The architecture of the Europan colony was a plug-in tetrahedron structure, modelled after crystal lattice. She liked living inside the frame, inside the spaces. The interior of the base was airy and cool. It used voids positively. The walkway to the moon pool was a bluely lit transparent tube of reinforced plastic, with the dark lake all around, and swirling overhead, a question mark of megafauna. From the ventilation shaft, the sound of fans winding down, the air settling warm and still. Quarantine. She went to the edge of the moonpool still in her labcoat. Fifteen years since her last cigarette but at times like this… moments of risk… no, she would keep her distance. There was more at stake than her wellbeing. Ballurian had chosen her for this role. She should take satisfaction in that. But she did not. It only confused her in the way that all compliments confused her, because she distrusted the intent behind the flattery.
She went into the observation post and sealed it off from the rest of the dock. Through reinforced glass, she watched the moon pool rose up in foaming gouts, and then the pod broke the surface. The jellyfish, having steered their cargo successfully, slid off and back into the water. It was the same type of pod they had used to land on Europa fifteen years earlier. Whoever this man was, he had travelled by sailship too.
The pod opened. The man climbed out of the forward hatch. He wore a tattered grey sensesuit and his face was marked with the coiling scars of a weirdcore habit. The sensesuit was charred down one side and the front was streaked with blood. He looked around for the welcome committee, then understood that it was just her, behind the glass.
He introduced himself. “Theodore Drown. From the Destructives.”
She flicked on the intercom. “I am Professor Pretor,” she said.

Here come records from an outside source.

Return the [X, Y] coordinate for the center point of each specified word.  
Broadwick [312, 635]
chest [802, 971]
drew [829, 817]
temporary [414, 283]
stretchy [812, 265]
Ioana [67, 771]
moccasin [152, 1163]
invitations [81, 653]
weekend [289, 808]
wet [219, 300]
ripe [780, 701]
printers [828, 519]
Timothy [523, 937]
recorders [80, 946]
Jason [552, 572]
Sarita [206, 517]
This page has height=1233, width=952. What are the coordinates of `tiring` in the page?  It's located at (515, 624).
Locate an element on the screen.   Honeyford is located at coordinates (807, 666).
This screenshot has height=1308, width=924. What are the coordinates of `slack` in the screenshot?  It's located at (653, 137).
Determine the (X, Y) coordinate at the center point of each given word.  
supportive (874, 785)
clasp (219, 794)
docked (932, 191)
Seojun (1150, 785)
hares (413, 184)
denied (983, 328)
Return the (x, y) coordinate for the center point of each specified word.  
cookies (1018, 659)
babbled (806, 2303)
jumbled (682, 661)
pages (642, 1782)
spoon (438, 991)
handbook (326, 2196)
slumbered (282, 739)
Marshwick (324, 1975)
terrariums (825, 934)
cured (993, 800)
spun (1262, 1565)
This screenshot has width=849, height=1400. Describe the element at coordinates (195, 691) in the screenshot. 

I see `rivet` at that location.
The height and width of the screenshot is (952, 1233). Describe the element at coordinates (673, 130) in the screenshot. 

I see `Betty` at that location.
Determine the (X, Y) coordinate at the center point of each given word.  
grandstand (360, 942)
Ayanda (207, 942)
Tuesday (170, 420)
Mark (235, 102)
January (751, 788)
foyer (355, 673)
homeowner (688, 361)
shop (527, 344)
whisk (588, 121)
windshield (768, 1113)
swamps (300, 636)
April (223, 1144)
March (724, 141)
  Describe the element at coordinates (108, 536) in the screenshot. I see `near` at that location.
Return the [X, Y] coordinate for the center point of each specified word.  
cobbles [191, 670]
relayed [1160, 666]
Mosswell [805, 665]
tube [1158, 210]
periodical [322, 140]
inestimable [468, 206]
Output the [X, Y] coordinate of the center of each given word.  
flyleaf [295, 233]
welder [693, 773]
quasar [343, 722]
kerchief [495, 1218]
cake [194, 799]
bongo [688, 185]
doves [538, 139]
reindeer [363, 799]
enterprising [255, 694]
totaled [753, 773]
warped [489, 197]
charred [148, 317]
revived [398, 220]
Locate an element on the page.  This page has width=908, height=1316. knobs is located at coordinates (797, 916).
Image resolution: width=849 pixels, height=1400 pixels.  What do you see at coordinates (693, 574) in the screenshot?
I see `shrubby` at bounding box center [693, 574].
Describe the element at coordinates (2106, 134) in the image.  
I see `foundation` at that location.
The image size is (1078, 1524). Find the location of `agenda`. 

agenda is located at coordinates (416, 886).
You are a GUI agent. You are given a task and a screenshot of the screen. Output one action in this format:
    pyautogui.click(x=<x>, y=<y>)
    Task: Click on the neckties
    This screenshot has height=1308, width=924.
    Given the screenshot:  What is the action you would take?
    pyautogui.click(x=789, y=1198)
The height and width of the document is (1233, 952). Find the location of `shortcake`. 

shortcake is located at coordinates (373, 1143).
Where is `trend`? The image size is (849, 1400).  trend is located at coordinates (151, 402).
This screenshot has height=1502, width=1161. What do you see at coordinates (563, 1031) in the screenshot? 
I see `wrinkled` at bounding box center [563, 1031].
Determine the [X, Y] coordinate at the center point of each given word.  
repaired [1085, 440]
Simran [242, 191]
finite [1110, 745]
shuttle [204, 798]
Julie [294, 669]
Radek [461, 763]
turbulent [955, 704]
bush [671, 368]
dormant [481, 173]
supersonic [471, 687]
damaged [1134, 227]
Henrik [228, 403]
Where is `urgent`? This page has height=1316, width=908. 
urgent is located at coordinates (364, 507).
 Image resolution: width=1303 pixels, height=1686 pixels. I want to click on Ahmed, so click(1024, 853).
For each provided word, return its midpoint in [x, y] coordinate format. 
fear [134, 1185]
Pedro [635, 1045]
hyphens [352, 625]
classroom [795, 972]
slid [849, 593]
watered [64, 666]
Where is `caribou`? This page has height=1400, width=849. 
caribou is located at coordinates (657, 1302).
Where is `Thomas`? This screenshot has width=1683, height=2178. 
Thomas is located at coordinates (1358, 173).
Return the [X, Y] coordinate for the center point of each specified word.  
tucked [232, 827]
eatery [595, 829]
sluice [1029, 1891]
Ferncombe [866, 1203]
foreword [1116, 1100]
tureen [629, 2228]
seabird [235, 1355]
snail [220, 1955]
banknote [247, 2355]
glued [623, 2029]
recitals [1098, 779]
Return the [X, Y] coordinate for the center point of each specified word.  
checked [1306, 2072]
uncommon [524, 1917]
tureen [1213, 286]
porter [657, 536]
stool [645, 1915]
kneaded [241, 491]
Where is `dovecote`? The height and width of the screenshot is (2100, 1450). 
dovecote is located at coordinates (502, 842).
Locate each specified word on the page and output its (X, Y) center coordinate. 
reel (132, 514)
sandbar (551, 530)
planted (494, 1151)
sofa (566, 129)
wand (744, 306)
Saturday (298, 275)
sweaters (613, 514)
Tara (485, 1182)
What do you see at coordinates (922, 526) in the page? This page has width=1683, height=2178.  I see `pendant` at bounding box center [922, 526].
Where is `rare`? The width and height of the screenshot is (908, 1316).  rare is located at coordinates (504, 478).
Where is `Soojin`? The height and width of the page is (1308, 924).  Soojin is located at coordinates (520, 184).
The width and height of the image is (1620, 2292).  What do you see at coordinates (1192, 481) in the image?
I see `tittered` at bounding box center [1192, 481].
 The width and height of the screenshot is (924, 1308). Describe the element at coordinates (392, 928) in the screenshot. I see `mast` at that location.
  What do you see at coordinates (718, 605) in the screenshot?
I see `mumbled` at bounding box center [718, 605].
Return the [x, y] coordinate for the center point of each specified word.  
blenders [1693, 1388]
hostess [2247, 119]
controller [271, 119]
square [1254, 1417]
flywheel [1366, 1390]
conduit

“From the University of the Moon.” He did not look directly at her but rather tried to take in as much of the surroundings as possible while maintaining an air of casual interest.
“I’ve seen you before, Professor Pretor. There is a statue of you among your colleagues at the university. There are also recordings of you. Everybody thinks you are dead.”
She wondered if he was from some offshoot of law-enforcement.
“I’ve seen scraps of your old spacesuit in moon craters,” said Theodore. “We followed your footsteps.”
She said, “You came to Europa by sailship.”
“Yes,” he winced at a pain down his side.
“How did you hitch your ride?”
“You showed me how. You and your colleagues. I found the emergence you left behind on the moon. It is biddable and has influence over the sailships.”
“We didn’t ask you to follow us.”
With one circular motion of his index finger, Theodore indicated their environment.